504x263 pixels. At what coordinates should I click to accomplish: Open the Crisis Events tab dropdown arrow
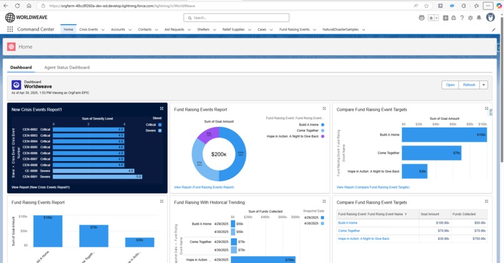tap(103, 29)
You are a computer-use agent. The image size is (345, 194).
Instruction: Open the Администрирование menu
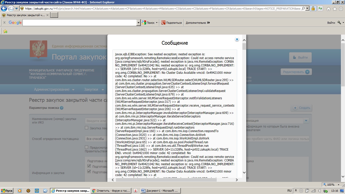click(54, 89)
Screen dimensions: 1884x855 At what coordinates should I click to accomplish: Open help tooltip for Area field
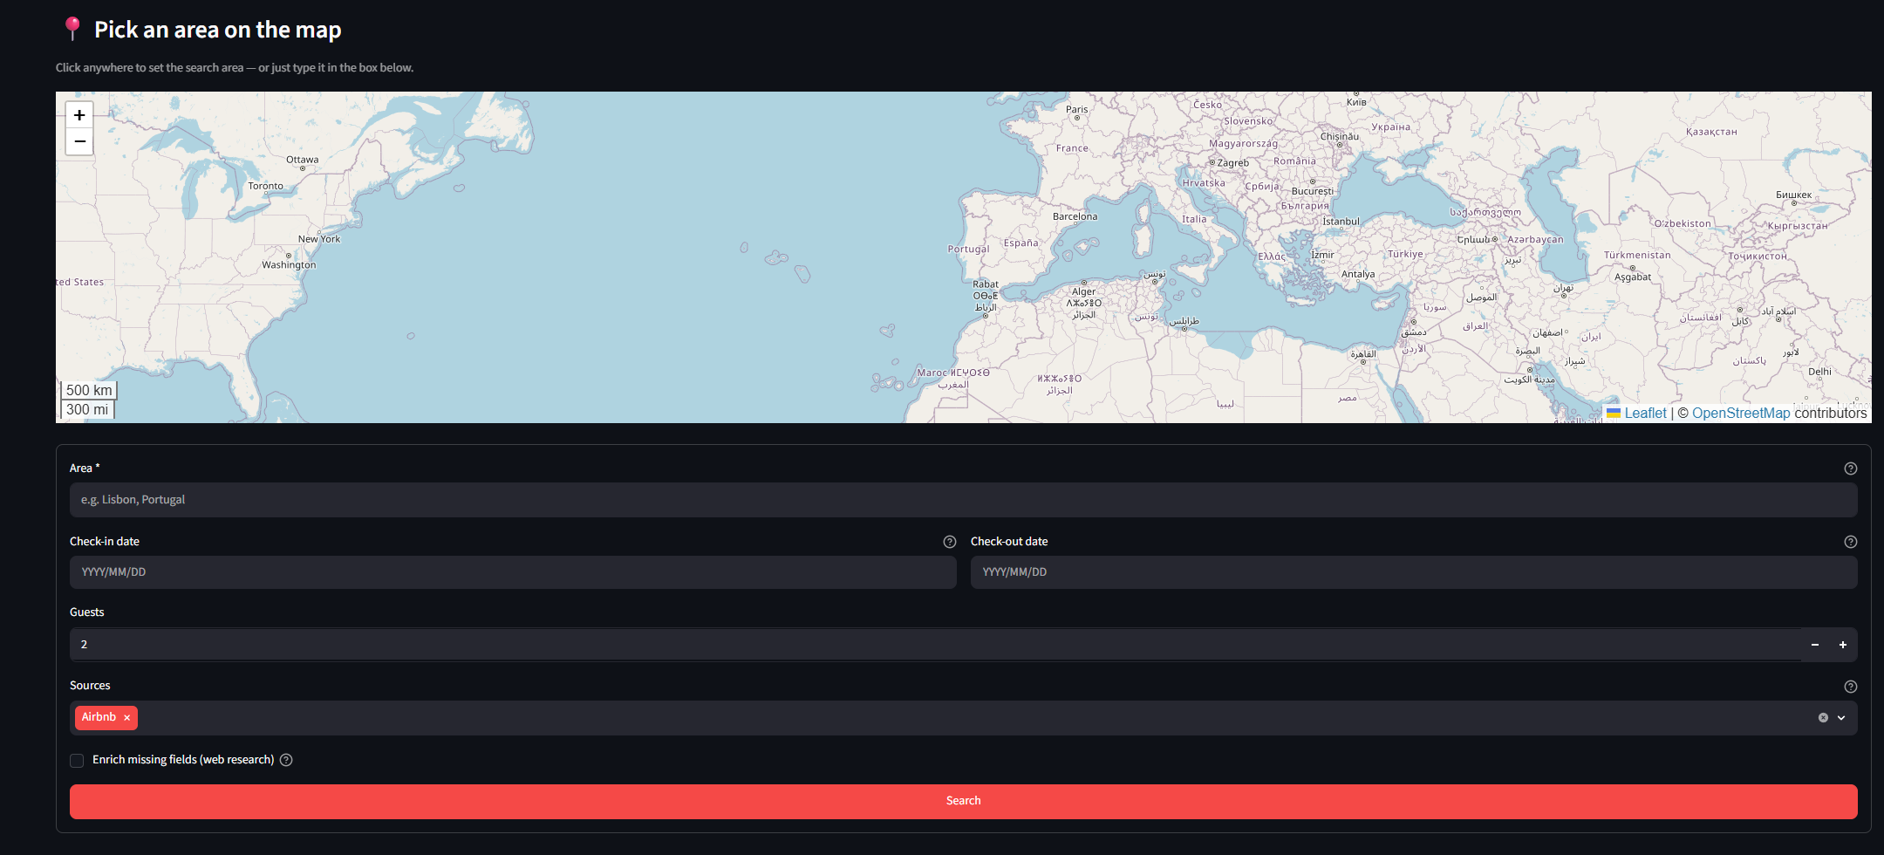(1850, 469)
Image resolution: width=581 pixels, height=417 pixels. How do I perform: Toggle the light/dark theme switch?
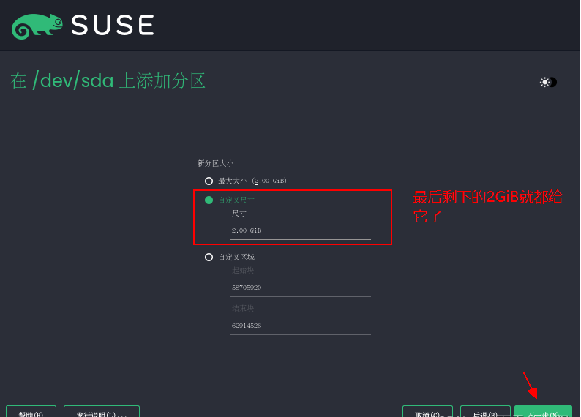[x=549, y=82]
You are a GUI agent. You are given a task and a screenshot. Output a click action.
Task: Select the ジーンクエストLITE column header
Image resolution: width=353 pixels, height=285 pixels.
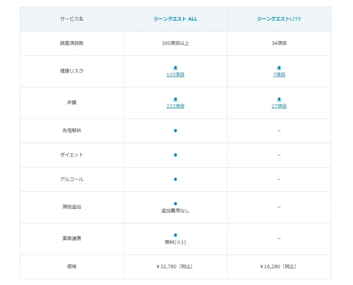tap(279, 19)
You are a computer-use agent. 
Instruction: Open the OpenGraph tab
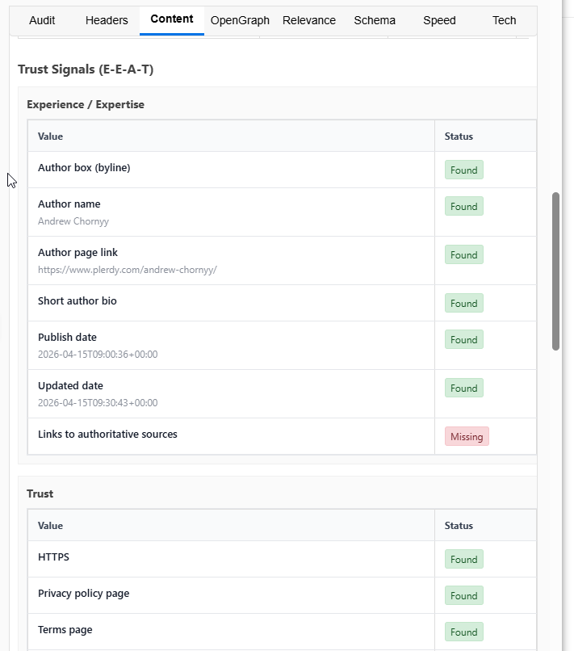(x=240, y=20)
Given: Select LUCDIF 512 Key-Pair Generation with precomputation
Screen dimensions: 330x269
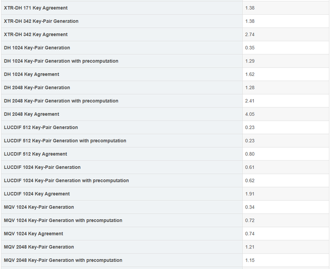Looking at the screenshot, I should coord(65,141).
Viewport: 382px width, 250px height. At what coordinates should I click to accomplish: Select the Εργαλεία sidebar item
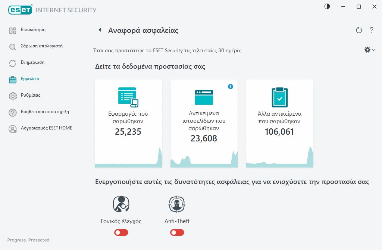coord(30,79)
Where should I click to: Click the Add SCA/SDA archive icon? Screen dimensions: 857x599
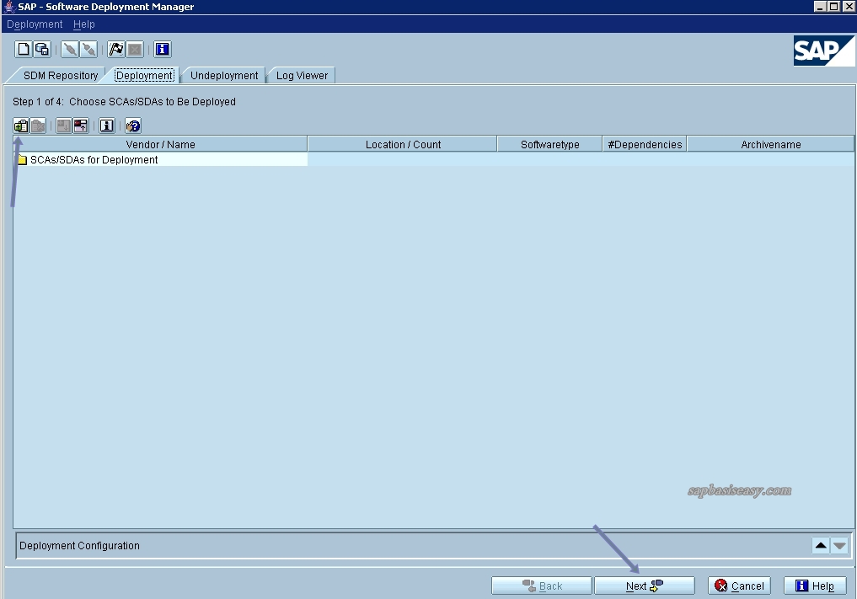click(21, 125)
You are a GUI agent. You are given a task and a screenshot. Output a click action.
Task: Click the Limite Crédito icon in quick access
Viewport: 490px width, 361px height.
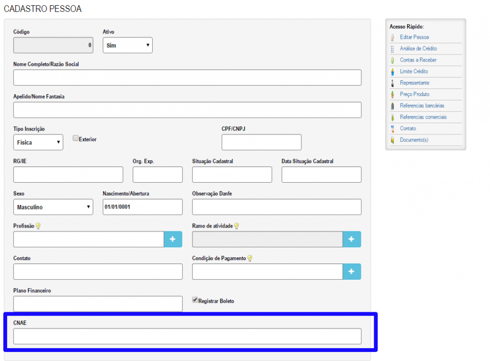[392, 72]
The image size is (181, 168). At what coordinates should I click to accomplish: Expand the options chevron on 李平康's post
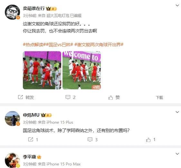pos(177,154)
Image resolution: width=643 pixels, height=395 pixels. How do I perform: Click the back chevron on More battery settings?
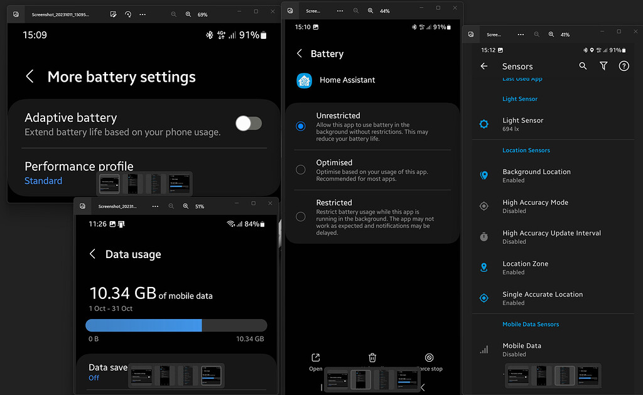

WORK TASK: Repeat the entries exactly. Any picture is to be left out.

ANSWER AREA:
504x263 pixels. At what coordinates should I click to accomplish: Open the Crisis Events tab dropdown arrow
tap(103, 29)
You are a computer-use agent. The image size is (345, 194).
Instruction: Open the Администрирование menu
click(54, 89)
Screen dimensions: 1884x855 At what coordinates should I click to accomplish: Open help tooltip for Area field
(1850, 469)
Image resolution: width=581 pixels, height=417 pixels. How do I perform: Toggle the light/dark theme switch?
[x=549, y=82]
You are a GUI agent. You are given a task and a screenshot. Output a click action.
Task: Select the ジーンクエストLITE column header
Image resolution: width=353 pixels, height=285 pixels.
tap(279, 19)
You are a computer-use agent. 
Instruction: Open the OpenGraph tab
(x=240, y=20)
Given: Select LUCDIF 512 Key-Pair Generation with precomputation
Screen dimensions: 330x269
Looking at the screenshot, I should coord(65,141).
Viewport: 382px width, 250px height. At what coordinates should I click to accomplish: Select the Εργαλεία sidebar item
coord(30,79)
Where should I click to: Click the Add SCA/SDA archive icon? Screen dimensions: 857x599
click(21, 125)
You are a GUI agent. You are given a task and a screenshot. Output a click action.
Task: Click the Limite Crédito icon in quick access
Viewport: 490px width, 361px height.
[392, 72]
The image size is (181, 168). At what coordinates should I click to accomplish: Expand the options chevron on 李平康's post
pos(177,154)
Image resolution: width=643 pixels, height=395 pixels. How do I perform: Click the back chevron on More battery settings?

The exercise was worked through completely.